Questo abbozzo di autobiografia ha in sé ben poco di edificante e resta, piuttosto, come terribile monito per chiunque senta il demone della letteratura agitarsi nelle profondità della propria anima. Queste pagine di Virginia Woolf, infatti, al di là della sua biografia, per la quale non si può che provare una “appassionata e tremante affinità”, rinviano a una pluralità di questioni inquietanti: a cosa serve dannarsi alla ricerca di un senso, lasciarsi ferire dalla sua assenza, se poi non si dà nessuna resurrezione nella scrittura? perché sforzarsi di salvare quel che non può che perdersi per il solo fatto di esistere? a che scopo cercare un mondo più vero rispetto all’ovattato scorrere dei giorni, se la nostra vita è un passo sospeso sul nulla? perché rendersi sensibili all’orrore e al sublime, quando tanto più semplice sarebbe vivere nell’inconsapevolezza di tutto?

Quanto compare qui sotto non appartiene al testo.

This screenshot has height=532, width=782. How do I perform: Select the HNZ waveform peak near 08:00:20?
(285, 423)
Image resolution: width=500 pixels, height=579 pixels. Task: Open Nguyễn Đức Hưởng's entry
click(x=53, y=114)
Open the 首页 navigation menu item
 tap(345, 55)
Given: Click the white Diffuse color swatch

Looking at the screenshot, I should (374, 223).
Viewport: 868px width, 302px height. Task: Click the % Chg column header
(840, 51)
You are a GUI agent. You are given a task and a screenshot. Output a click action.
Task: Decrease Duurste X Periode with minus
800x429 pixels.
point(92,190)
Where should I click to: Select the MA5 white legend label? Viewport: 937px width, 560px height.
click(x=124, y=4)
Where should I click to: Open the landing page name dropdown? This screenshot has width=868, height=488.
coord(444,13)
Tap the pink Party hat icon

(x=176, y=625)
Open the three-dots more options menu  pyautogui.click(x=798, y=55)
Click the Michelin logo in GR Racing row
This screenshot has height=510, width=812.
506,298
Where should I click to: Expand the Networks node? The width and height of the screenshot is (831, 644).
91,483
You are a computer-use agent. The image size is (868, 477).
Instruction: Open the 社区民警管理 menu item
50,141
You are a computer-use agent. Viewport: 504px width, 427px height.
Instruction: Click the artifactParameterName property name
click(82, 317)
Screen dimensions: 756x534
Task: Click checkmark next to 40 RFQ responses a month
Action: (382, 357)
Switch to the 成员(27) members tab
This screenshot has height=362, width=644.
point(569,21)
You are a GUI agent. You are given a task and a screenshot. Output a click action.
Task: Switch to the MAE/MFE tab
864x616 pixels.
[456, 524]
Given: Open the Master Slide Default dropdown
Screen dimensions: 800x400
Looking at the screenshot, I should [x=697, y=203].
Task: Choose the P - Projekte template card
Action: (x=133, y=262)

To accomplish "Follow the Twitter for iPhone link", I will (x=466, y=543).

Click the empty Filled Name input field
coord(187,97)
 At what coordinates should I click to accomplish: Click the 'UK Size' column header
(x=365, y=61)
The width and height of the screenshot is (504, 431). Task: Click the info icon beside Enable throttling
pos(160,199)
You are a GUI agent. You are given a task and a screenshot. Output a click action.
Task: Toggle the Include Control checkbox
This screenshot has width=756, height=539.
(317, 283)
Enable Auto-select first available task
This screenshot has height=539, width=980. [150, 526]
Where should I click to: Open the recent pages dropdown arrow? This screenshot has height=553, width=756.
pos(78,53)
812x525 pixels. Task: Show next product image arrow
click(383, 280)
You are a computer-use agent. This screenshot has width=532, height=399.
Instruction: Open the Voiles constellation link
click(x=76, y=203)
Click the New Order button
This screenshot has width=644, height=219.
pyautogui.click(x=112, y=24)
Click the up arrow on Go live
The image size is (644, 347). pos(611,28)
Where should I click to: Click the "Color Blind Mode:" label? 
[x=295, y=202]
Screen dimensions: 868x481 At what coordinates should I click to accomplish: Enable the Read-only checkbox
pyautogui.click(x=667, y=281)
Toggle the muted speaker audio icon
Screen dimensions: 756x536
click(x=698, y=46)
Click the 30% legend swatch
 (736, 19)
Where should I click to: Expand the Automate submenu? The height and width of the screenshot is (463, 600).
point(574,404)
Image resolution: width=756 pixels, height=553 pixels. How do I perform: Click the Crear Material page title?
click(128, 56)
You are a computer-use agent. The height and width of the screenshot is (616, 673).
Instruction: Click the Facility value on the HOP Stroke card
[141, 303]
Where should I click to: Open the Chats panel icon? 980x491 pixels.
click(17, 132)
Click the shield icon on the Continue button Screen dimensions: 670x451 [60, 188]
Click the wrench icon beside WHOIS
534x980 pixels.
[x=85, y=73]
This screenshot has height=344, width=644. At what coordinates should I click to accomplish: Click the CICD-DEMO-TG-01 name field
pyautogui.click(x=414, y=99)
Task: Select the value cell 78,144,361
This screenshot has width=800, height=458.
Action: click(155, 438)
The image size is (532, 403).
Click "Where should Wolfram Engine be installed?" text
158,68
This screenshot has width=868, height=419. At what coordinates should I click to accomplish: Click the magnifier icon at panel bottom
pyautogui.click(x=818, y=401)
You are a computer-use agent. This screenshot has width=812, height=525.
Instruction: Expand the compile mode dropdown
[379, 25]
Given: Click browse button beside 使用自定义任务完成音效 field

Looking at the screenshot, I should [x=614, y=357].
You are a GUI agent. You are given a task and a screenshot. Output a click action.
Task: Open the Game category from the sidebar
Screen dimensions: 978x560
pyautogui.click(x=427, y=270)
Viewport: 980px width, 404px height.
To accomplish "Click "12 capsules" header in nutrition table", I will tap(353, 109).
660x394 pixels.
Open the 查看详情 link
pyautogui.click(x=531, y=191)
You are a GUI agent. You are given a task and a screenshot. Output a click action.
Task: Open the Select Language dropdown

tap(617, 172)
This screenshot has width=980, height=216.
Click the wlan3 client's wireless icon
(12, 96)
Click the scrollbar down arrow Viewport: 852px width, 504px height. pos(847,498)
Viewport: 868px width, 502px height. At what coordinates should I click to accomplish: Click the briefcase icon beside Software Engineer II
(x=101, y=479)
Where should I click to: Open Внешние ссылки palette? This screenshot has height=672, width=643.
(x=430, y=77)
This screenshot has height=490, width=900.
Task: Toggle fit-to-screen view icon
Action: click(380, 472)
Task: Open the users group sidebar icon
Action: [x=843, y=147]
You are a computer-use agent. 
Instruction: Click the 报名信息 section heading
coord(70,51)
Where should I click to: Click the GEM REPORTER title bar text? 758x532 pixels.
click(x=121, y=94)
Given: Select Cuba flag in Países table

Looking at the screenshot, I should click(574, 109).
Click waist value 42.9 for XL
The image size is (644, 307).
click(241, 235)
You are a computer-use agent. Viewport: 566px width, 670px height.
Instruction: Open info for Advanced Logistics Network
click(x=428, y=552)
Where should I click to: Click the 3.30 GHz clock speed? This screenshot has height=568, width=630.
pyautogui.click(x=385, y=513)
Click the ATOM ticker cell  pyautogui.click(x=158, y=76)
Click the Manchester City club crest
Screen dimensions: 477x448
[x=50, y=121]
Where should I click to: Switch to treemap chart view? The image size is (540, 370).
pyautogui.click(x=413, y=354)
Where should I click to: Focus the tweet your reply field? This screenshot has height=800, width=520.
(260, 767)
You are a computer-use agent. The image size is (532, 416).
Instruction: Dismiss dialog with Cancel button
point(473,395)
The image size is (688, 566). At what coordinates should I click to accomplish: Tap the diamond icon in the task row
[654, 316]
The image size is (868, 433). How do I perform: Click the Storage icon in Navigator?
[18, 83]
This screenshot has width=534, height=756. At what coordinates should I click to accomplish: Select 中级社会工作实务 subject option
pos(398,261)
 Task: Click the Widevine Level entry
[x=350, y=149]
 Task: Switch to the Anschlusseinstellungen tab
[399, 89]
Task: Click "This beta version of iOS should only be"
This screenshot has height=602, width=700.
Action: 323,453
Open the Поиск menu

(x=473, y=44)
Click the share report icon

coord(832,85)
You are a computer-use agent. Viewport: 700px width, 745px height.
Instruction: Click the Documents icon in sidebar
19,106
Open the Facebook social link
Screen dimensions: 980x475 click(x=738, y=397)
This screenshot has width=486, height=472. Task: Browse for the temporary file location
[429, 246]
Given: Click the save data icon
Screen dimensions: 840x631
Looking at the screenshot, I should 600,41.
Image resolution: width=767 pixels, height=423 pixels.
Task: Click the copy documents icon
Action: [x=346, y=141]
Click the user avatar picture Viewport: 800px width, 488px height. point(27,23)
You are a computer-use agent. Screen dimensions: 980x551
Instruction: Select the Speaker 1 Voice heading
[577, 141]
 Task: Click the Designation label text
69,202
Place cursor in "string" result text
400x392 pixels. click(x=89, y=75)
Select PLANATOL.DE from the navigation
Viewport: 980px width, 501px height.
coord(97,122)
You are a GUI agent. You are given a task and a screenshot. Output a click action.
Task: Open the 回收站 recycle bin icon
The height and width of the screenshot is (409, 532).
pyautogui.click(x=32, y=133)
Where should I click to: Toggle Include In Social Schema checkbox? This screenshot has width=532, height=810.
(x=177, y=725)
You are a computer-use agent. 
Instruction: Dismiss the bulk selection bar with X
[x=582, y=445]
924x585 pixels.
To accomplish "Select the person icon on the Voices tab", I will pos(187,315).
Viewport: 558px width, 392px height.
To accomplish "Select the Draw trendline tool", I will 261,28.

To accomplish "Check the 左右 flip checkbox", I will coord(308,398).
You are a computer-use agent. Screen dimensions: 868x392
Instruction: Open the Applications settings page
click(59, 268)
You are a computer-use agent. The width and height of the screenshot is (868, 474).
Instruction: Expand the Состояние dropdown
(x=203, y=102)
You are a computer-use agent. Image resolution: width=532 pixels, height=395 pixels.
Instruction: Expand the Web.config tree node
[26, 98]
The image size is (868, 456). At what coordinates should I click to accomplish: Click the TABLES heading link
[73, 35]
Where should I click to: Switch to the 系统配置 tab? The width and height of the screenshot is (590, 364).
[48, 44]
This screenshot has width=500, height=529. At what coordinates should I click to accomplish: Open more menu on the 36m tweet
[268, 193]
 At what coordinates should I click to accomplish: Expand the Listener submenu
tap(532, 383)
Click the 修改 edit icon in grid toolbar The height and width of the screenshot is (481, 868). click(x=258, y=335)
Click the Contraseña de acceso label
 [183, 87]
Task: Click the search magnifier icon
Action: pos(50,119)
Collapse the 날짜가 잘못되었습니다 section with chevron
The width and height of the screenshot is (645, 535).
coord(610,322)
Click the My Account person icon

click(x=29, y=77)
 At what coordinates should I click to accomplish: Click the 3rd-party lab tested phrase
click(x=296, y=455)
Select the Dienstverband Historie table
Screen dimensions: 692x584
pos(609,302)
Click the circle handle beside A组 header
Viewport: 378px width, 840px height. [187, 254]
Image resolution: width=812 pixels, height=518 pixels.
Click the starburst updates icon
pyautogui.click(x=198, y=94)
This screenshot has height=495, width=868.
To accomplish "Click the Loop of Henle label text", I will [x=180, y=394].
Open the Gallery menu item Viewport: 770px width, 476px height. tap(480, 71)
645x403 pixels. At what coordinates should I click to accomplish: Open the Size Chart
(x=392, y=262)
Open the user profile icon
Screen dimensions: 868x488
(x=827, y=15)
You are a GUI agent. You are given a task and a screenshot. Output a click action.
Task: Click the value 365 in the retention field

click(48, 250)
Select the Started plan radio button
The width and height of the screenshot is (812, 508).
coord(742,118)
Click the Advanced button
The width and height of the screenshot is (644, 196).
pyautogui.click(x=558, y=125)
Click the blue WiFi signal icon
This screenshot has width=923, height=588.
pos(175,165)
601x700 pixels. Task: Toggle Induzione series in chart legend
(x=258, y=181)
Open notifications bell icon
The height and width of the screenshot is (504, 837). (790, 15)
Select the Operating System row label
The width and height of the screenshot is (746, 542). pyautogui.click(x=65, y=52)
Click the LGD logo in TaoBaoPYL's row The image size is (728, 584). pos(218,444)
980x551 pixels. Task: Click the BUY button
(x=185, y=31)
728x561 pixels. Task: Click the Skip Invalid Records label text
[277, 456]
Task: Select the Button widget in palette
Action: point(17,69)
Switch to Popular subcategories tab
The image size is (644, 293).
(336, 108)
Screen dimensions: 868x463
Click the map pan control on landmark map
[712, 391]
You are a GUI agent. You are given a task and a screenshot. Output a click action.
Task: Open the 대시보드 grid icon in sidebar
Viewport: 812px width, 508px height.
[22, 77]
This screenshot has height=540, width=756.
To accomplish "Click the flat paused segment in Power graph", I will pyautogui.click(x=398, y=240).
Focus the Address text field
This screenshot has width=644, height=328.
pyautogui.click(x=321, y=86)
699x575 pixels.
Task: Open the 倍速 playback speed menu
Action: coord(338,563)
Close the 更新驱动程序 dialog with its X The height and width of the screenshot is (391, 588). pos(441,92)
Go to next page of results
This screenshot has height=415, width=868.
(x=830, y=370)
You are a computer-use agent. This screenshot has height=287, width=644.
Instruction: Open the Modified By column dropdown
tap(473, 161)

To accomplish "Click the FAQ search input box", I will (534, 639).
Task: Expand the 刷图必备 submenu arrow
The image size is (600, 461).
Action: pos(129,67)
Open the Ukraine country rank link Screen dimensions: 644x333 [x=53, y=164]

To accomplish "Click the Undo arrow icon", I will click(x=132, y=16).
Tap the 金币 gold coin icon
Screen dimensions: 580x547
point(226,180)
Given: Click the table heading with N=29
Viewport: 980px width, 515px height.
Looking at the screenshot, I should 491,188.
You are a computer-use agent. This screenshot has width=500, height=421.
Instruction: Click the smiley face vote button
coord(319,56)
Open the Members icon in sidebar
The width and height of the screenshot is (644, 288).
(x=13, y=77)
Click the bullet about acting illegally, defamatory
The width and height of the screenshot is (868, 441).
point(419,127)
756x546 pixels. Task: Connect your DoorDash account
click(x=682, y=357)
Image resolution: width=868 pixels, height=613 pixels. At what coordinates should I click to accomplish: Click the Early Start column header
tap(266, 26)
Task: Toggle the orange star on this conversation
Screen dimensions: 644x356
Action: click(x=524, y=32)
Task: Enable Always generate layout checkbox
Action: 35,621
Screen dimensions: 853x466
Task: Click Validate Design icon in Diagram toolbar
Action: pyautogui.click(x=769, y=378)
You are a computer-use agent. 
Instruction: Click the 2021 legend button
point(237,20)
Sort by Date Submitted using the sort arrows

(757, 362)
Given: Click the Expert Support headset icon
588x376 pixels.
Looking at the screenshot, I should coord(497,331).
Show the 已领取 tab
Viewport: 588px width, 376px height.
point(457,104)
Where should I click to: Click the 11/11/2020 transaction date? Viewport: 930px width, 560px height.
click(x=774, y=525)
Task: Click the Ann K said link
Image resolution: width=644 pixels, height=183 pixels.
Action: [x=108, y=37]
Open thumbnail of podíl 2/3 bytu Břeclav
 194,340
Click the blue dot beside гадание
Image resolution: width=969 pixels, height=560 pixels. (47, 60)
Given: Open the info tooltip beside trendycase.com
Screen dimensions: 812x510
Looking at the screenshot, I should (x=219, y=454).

 “Se qualcosa di buono (e ne dubito) può esservi in queste mutilazioni, è la capacità che hanno di rendere le persone più sensibili. Mi chiedo se avere consapevolezza della precarietà della vita; ricordare cose, persone, perdute per sempre; sentire, a tratti, e in modo quasi insopportabile – come io sentii per papà quando lui non ne aveva alcuna aspettativa – un’appassionata e tremante affinità; mi chiedo se sia un bene essere consapevoli, a tratti, di tutto questo a quindici, sedici, diciassette anni – se, se, se. È stato un bene? Non sarebbe stato meglio (ammesso che abbia un senso usare le parole ‘bene’ e ‘meglio’ quando non esistono giudici, né parametri, possibili) continuare a sentire attorno a sé, come a St Ives, lo scorrere sicuro e incessante della vita domestica?”

Domande senza risposta, questioni che possono restare solo alla forma interrogativa. Forse, solamente nella loro sospensione si apre, per la Woolf, come per ognuno di noi, l’indecidibile possibilità di un senso. Che il senso, alla fine, ci sia dato, non è per nulla certo.